Ela na inocência ou num estado já ultrapassado de consciência dizia que não precisava, que ela não tinha dor, que estava tudo bem.

Parecia que quem consolava era ela à minha mãe.

Mas no momento que ela pega sua pele soltando do seu braço, aí ela pede pra ir ao médico.

Eu morava na cidade próxima uns 20km.

Após deixarem a Kamila na sala de cirurgia meu pai foi me buscar.

Até hoje me gela o corpo quando ouço o toc toc toc de um bater na porta de madeira.

Toda vez lembro do momento em que meu pai chega em minha casa para falar do ocorrido.

Todo sem jeito, coitado, imagino a dor dele, se enrolou todo para dizer a realidade dos fatos.

Que iríamos ter que levar para Curitiba no hospital especializado.

Eu não sabia o que fazer, sei que coloquei algumas roupas nada a ver com o momento.

Tive que voltar no outro dia para me preparar melhor para na segunda seguirmos viagem com a ambulância até Curitiba. 

Foram dois dias de hospital aqui na cidade, o doutor não me deu esperança de vida para ela.

Eles não tinham conhecimento para tratar algo tão grandioso.

Mas acredito que fizeram o que puderam na época. 

Minha filha ia inchando cada minuto mais, nossa preocupação era os rins pararem.

Minha mãe na sua fé infinita e grandiosa pedia para que ao menos os olhos não se fechassem, para que ela pudesse ver a quantidade enorme de pessoas que vinham lhe visitar e ela se sentir amada.

Ela era uma criança encantadora, todos admiravam sua beleza, sua pele macia, seu sorriso, sua educação.

Enfim, saímos daqui, doze horas de viagem em uma ambulância que não tinha nem como deixar o soro para ela se hidratar, fui raspando maçã e dando para ela.

Chegando lá, não havia vaga, o responsável daqui ficou de avisar que estávamos indo, mas acredito que esqueceu. 

Somente aceitaram pelo estado grave em que estava. 

Alívio ao meu coração.

Sabia que ali era o melhor dos lugares para ela se recuperar.

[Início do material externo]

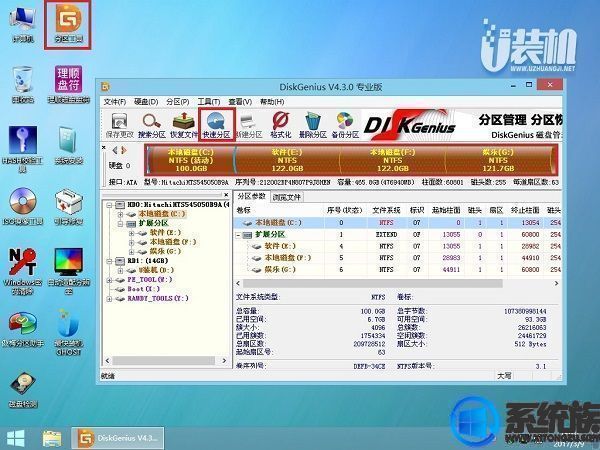The height and width of the screenshot is (450, 600).
Task: Open the 工具(T) menu
Action: pos(209,102)
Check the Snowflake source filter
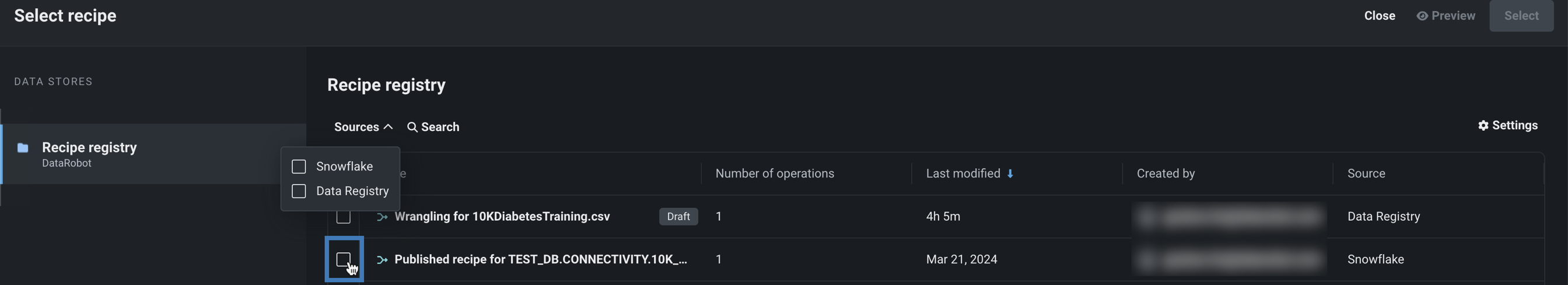This screenshot has height=285, width=1568. [x=299, y=167]
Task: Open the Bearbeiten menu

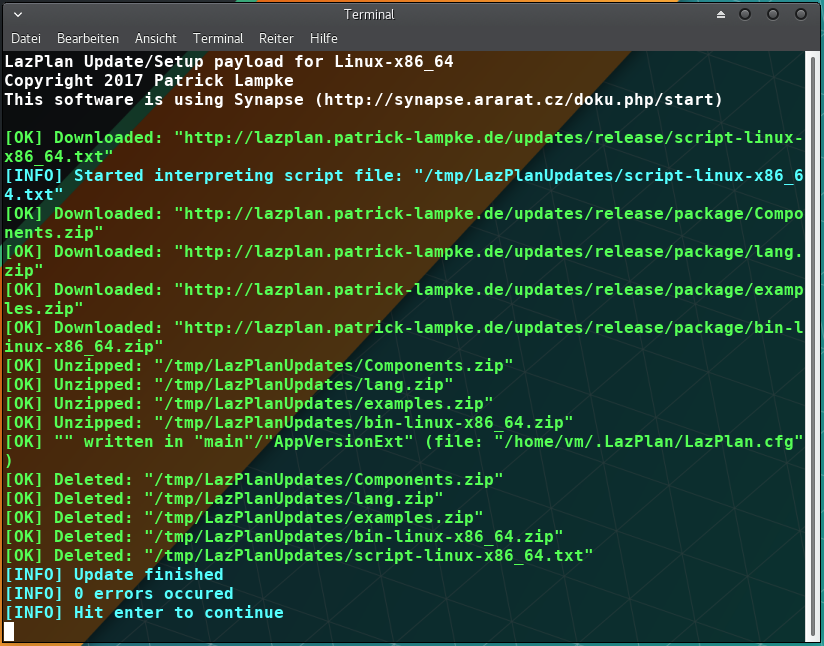Action: click(x=88, y=38)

Outro dilema, eu não conhecia nada de Curitiba, nunca havia saído da minha cidadezinha, por sorte uma irmão do genitor da Kamila conhecia um casal que me hospedaram com amor e carinho.

Permaneci na casa deles durante os 45 dias que a Kamila ficou internada.

 Todo dia ligando para saber como estava e toda vez o médico não dava muitas esperanças. 

Foram dias horríveis que não desejo para ninguém passar. 

Eu nunca orei tanto, nunca dobrei meu joelho diante do Deus, do universo lhe pedindo algo, tantas e quantas vezes eu o faria novamente pela minha filha.  Enfim a luz divina iluminou minhas noites escuras,  milagres, eu creio em milagres,  eu creio que para Deus nada é impossível.

Depois de tantas noites sem dormir, uma boa noticia, que ela estava reagindo.

Minha filha saiu do hospital sem cabelos, com a pele cheia de cicatrizes, imagino a cicatriz que está na sua alma.

Imagino como foram essas noites escuras para ela, para minha mãe, e meu pai que tanto zelavam enquanto ela ficava com eles. 

Os dias de cuidados não paravam, era necessário o uso de uma malha para que os queloides não ficassem muito grossos, dias de sofrimento, porque isso a sufocava, sofria bullying na escola, mas ela não reclamava. 

Sempre trabalhei a sua auto estima, por mais que eu mesma não acreditasse que era possível alguém ser feliz com tamanhas cicatrizes, mas nunca deixei que ela percebesse a minha dor.

A única vez que ela me viu chorar por isso foi quando aos 10 aninhos ela se  parou na frente do espelho para se arrumar para escola, passou sua mão em seu rosto, ficou parada por alguns segundos se olhando.

Perguntei o que foi minha filha, ela disse:

- Esse rosto feio mãe.

Aí não contive minhas lágrimas.

Nos abraçamos, busquei forças e falei que o que há de mais precioso está em nosso interior.

Foi para a escola mais tranquila.

Detalhe, minha mãe só contou a história verdadeira, da forma que aconteceu 20 anos depois, após eu ter constelado.

O medo de culparmos ela era tanto que ela dizia que a própria Kamila havia pego e derramado álcool no fogão. 

Constelei o tema e  oito dias depois ela pede para conversar comigo e relata a verdade.

Aí juntas choramos, nos confortamos e seguimos. 

Hoje minha filha está com 27 anos, casada, me deu um neto lindo, a vida seguiu adiante. 

Peço que a luz divina ilumine as noites de cada um.